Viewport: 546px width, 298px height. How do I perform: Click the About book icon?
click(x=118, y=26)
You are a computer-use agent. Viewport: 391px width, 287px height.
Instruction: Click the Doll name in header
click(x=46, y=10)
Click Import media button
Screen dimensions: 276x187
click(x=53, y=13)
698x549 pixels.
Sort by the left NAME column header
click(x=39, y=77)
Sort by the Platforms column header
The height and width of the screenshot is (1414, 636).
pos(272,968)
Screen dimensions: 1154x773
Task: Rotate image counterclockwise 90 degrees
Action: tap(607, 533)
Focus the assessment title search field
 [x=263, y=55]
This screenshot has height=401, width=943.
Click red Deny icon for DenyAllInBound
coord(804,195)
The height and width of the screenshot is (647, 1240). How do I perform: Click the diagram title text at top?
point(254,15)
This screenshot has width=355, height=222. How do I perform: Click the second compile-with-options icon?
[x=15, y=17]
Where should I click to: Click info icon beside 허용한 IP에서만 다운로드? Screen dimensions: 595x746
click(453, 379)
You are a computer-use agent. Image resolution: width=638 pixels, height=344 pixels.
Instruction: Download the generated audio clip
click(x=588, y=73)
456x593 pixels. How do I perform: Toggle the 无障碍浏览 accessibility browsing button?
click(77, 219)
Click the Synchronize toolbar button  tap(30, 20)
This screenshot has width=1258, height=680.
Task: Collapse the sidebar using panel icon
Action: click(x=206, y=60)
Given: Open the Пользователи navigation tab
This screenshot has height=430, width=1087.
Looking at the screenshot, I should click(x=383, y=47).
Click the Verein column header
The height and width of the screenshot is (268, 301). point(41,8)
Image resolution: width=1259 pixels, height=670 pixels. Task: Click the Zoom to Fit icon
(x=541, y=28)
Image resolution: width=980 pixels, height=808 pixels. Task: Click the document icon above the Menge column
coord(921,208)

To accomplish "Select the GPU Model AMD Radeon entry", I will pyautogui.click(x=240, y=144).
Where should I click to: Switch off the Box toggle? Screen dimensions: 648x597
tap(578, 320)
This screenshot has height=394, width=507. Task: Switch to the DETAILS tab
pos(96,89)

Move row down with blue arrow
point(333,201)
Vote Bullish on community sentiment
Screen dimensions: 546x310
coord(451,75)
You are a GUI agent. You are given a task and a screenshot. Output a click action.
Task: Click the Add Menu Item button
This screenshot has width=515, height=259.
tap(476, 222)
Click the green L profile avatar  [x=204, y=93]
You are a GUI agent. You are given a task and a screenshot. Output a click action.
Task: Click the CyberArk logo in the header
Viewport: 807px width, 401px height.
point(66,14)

**Task prompt**
Using the data above, return each line that includes the word "agent".

**Exercise answer**
You are a computer-use agent. Viewport: 391px width, 287px height.
You are a computer-use agent. Image resolution: width=638 pixels, height=344 pixels.
You are a GUI agent. You are given a task and a screenshot. Output a click action.
You are a GUI agent. You are given a task and a screenshot. Output a click action.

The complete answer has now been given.